Saturday, February 13, 2016

Feeding Tube Awareness Week 2016

Happy Feeding Tube Awareness Week!

Let's jump right to the point of my blog post this year.

"A child won't starve himself."

LIES

You hear it everywhere.  In moms groups.  In parenting magazines.  In viral internet articles.  From your own mother.  And, as I can attest, from your own pediatrician.

I'm telling you, they're wrong!

What they SHOULD be saying is "A healthy child won't starve himself."  Unhealthy children do it more often than you would think, and in those cases, thank heaven for feeding tubes!

I'm not here to tell you what to do about your 75th percentile child who seems to live off of milk and quesadillas.  Sure, I have a lot of tips for picky eaters, but let's save that for another day.  The majority of those picky eaters will be fine.
Today let's talk about the many reasons why a child will legitimately starve, to the point of weight loss, or at least no (or very, very, dangerously slow) weight gain.


  • First, the one that encompasses many, many reasons:  it's less painful to starve than it is to eat.  Let that sink in a little.  My baby would have rather died a slow and painful death than eat.  Eating just hurt too much.  There are many reasons why eating can hurt, and for Caleb and Russell it was because they were reacting to foods that caused tummy aches, nausea, bloating, etc.
  • Then there's the cognitive cause.  Some babies are born unable to swallow, chew, etc. due to anomalies in the brain, such as cerebral palsy.  Some brains literally don't tell the body that it needs food.  
  • Then there's the anatomical cause.  There may be strictures in the esophagus, making it hard to get food down.  A tongue-tie, making it hard to swallow.  An uncoordinated swallow, causing aspiration.  A loose hiatal sphincter, causing painful acid reflux.  A congenital heart defect, causing early fatigue while eating.
  • Then there's the mental side of it all.  Things like tongue ties and reflux and an uncoordinated swallow and intense sensory processing problems can cause oral aversions so severe that children will starve themselves.  Most parents know how hard it can be to get their kid to take medicine, but imagine your kid having so much anxiety over putting medicine in their mouths that they actually throw up at the thought of it.  Now imagine that happening with water, or your baby's bottle, or food that looks or feels a certain way.  It can be pretty intense.
  • Then there's the hundreds of other medical reasons, many of which go undiagnosed for many kids.  I know a kid with kidney disease who requires a huge amount of fluids to keep his kidney happy, and the only way to get the fluid in him was through a feeding tube.  Some kids have such extreme hypoglycemia that they can't go all night without food, so they get a tube for that.  There are so many reasons!  The biggest factor in Caleb needing a feeding tube was his poor GI motility.  His body just doesn't digest food fast enough, so he always has food in his stomach, making him always feel full, even when he's only had one snack all day.  His body was literally starving to death, but he absolutely would not eat because he couldn't fit anything else in his tummy.  When he got a feeding tube, he would throw up half of what we fed him, because he was always full of formula.  Now that we found the medication that works for him, throwing up is a thing of the past.  But he still can't eat enough on his own to grow.  We don't know why, but we do know that his feeding tube still keeps him alive.  And there are so many kids in the same boat as him.
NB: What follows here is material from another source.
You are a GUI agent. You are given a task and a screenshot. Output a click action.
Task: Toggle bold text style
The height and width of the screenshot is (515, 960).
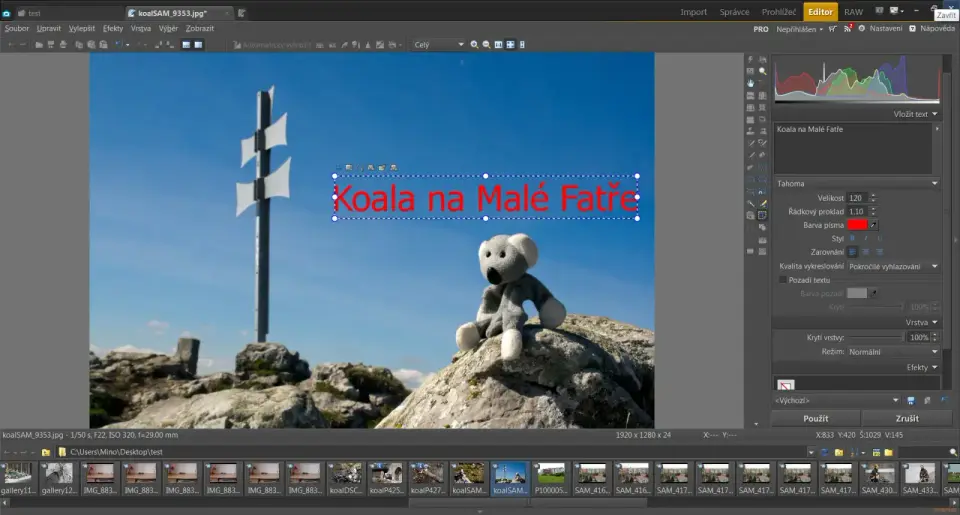[x=852, y=239]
Well, there are just a few reasons off of the top of my head that explain why some people need feeding tubes.  I'm sure there are plenty more.  But rest assured, if a child has a feeding tube, the parents have tried everything imaginable to get them to grow (yes, even putting butter on everything, or serving ice cream at every meal).  Doctors don't go handing out tubes to every kid who doesn't eat his veggies.  So instead of questioning the parents' diligence, or knowledge, or parenting skills, think again about the many underlying reasons why a kid really will starve himself.  Then give those parents a pat on the back.  Coming to the decision to tube feed your child isn't an easy thing to do, but at times it is necessary, and then it's an answer to those parents' prayers.  
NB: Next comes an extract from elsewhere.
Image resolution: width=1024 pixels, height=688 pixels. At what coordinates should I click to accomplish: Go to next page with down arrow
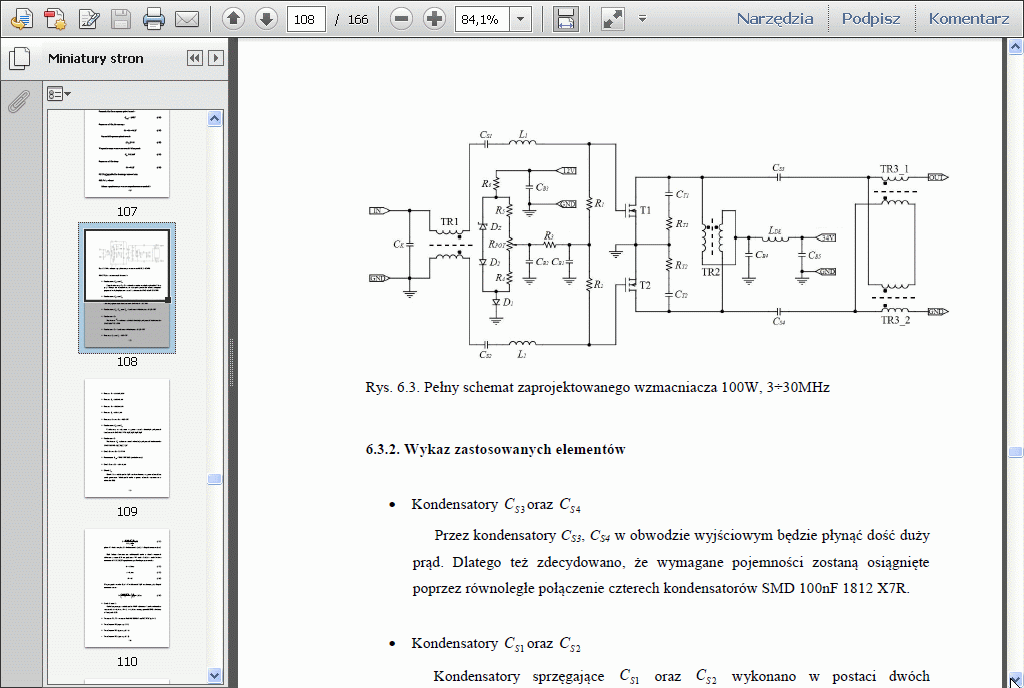(x=266, y=18)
If you'd like to learn more, you can visit http://www.feedingtubeawareness.org/
To see a video of how we gravity feed Caleb through his feeding tube, go here.
For pictures of many of the feeding tubes Caleb has had, go here.

1 comment:

Yimleej said...

I love your blog posts, Anna! I'm on the peds GI service right now and I'd like to share some of your thoughts with some of my patients' families if it's ok with you. I can't tell you how many families I've met who had so much trouble accepting the idea of a G-tube initially but have come back and said what a difference it made in the quality of their children's lives! Look forward to seeing you guys more when we move out west!